[Records contained in a dataset]
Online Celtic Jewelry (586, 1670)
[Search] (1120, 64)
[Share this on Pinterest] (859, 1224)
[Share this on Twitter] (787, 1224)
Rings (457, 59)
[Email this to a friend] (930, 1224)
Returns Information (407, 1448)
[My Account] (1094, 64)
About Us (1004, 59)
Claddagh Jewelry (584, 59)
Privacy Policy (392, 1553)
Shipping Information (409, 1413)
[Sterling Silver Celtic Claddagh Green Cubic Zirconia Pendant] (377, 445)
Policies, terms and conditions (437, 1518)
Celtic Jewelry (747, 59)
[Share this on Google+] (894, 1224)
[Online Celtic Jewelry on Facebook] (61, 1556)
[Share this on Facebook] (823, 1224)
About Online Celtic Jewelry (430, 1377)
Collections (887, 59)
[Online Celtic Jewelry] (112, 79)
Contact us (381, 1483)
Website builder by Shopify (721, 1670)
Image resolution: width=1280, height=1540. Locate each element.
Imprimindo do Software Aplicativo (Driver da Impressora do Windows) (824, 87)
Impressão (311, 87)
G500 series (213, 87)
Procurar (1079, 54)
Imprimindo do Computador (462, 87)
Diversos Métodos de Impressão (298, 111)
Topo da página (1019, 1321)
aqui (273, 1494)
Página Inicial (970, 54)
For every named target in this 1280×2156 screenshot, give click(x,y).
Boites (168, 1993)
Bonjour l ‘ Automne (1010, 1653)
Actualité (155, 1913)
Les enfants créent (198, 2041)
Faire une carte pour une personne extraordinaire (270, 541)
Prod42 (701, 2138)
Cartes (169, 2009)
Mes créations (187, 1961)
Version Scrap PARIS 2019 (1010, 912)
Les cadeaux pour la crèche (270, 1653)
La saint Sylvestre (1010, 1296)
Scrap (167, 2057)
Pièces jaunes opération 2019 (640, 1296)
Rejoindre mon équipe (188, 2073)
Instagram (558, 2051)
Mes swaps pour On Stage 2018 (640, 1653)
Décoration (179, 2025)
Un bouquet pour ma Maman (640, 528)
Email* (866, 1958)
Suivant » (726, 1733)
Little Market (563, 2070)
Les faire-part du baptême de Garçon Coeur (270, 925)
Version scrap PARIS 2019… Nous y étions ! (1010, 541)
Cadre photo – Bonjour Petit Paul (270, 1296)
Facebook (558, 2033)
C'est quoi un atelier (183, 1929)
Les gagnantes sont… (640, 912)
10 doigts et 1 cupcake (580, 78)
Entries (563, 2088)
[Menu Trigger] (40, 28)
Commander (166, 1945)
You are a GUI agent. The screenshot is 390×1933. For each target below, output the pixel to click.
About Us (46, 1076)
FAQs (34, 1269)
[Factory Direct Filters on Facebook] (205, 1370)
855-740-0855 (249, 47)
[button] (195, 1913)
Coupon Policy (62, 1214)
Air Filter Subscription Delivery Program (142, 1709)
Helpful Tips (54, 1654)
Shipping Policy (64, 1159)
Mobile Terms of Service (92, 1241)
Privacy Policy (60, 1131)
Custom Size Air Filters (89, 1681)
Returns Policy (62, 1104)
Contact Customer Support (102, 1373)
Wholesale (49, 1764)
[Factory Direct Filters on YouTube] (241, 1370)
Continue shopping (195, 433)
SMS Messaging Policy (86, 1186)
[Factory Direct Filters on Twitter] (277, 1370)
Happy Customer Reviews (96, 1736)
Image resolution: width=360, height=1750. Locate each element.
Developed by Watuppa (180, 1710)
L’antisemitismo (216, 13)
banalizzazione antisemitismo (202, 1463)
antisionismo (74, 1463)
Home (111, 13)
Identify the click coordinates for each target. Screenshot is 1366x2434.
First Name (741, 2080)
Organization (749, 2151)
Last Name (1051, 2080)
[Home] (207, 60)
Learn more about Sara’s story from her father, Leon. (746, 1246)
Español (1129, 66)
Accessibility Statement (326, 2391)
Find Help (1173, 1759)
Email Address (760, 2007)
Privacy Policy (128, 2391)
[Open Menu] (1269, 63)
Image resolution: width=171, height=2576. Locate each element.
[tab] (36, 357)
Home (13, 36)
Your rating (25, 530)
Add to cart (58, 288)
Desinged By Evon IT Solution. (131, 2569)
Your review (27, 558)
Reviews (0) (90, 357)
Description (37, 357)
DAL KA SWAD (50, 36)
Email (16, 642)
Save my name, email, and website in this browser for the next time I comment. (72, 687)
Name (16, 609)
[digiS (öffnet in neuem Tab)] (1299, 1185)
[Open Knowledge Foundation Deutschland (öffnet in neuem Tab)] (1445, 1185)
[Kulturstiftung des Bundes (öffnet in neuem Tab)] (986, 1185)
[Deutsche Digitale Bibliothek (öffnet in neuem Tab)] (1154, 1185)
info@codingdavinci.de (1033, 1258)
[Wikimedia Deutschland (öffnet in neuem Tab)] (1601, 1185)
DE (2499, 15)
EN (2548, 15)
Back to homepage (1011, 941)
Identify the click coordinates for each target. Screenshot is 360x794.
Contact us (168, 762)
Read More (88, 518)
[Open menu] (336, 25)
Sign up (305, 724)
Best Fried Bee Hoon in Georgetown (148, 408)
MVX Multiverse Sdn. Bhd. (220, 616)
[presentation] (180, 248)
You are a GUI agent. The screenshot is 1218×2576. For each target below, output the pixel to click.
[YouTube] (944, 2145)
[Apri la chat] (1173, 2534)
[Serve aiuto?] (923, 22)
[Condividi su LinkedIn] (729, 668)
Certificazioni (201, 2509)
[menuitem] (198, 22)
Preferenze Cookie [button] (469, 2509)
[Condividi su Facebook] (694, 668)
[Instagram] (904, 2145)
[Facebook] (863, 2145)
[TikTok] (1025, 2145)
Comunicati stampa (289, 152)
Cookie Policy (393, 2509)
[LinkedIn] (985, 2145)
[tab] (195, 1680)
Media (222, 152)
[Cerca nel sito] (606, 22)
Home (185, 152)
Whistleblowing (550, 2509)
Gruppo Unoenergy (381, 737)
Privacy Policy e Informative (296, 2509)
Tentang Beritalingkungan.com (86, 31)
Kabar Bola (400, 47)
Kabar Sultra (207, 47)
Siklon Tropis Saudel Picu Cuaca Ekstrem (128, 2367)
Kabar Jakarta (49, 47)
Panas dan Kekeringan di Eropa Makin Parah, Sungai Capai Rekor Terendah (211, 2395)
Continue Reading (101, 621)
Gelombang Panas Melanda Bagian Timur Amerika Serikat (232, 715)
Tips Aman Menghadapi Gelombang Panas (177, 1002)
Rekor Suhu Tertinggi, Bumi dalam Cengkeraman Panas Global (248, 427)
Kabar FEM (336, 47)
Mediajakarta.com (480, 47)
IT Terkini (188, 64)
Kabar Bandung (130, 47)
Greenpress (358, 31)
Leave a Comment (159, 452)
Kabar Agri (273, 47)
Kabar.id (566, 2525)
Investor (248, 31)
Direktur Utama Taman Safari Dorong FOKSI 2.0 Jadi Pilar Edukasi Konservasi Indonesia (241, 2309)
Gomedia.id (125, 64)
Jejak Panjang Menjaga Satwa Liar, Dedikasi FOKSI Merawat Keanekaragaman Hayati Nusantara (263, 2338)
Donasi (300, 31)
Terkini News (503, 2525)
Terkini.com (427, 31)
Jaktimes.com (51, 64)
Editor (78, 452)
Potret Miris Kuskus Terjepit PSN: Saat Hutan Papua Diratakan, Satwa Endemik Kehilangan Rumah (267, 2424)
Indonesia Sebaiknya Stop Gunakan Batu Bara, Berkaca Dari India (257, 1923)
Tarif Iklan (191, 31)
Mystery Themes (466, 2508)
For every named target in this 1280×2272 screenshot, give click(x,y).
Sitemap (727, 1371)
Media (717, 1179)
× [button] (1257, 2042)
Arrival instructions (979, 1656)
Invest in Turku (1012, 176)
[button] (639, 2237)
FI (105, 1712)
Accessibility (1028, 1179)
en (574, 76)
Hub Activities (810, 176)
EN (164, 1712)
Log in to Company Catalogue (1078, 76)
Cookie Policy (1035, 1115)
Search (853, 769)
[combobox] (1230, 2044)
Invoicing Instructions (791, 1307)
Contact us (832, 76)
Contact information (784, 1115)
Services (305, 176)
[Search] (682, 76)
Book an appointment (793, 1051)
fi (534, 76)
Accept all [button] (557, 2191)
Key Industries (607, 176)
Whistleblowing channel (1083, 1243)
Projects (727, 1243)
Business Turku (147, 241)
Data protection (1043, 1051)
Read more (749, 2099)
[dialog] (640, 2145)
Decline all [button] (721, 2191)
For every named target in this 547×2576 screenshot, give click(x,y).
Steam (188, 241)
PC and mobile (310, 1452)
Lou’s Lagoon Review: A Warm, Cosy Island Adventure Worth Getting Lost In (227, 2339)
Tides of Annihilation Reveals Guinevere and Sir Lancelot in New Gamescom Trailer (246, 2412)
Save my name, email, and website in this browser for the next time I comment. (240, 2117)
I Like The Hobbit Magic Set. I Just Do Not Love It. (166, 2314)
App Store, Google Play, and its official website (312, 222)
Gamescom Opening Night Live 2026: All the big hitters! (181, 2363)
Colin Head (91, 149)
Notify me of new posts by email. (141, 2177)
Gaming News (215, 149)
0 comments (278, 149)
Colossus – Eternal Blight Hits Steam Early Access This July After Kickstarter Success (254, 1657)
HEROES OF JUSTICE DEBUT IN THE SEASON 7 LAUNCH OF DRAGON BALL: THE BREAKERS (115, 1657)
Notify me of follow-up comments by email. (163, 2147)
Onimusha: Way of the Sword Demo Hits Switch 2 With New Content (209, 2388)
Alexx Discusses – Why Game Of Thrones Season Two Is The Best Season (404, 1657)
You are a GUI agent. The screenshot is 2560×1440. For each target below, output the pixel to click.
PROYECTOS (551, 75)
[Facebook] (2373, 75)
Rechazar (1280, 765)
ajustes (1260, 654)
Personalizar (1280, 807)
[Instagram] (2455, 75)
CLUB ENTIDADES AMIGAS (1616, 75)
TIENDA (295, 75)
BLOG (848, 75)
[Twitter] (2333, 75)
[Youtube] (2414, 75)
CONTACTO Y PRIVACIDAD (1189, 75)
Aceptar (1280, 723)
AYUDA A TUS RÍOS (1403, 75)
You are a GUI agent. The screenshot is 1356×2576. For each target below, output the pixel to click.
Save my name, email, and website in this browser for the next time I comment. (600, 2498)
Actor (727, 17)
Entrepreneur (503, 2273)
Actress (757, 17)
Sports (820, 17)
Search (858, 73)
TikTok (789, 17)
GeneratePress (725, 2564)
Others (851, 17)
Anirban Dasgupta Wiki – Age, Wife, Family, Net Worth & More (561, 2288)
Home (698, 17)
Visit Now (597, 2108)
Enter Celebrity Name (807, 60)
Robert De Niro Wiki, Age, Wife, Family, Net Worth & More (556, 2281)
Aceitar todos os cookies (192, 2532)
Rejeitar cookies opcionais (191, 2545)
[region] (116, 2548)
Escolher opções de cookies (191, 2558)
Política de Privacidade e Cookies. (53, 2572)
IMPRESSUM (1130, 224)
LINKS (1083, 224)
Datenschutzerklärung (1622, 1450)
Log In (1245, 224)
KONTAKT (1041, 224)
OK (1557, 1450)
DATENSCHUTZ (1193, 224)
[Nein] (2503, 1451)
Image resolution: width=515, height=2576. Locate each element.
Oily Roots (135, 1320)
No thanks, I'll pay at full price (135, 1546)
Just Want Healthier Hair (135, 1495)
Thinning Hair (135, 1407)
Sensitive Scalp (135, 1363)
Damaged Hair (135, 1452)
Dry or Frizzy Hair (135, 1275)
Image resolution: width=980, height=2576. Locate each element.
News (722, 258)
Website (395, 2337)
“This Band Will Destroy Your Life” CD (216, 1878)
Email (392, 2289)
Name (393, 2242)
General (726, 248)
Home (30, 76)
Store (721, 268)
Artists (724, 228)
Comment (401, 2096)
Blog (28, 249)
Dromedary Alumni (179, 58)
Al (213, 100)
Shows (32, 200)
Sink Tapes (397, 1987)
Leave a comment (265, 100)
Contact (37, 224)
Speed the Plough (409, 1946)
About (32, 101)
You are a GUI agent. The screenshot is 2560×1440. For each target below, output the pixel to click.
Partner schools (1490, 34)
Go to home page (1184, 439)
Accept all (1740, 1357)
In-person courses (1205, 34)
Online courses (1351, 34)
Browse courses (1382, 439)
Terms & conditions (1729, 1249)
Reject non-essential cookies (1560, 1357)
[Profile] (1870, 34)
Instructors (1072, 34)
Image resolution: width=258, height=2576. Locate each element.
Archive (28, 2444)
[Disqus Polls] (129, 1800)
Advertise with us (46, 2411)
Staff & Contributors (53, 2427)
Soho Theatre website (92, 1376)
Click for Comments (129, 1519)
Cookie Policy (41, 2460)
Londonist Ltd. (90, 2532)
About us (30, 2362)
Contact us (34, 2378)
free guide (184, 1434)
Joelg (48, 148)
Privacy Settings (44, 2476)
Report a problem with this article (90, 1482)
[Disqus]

What you will do:
Go back to the data above and please quote exactly, and only, the lines from the line with "Contact us (34, 2378)" through its last line.

Response box:
Contact us (34, 2378)
free guide (184, 1434)
Joelg (48, 148)
Privacy Settings (44, 2476)
Report a problem with this article (90, 1482)
[Disqus]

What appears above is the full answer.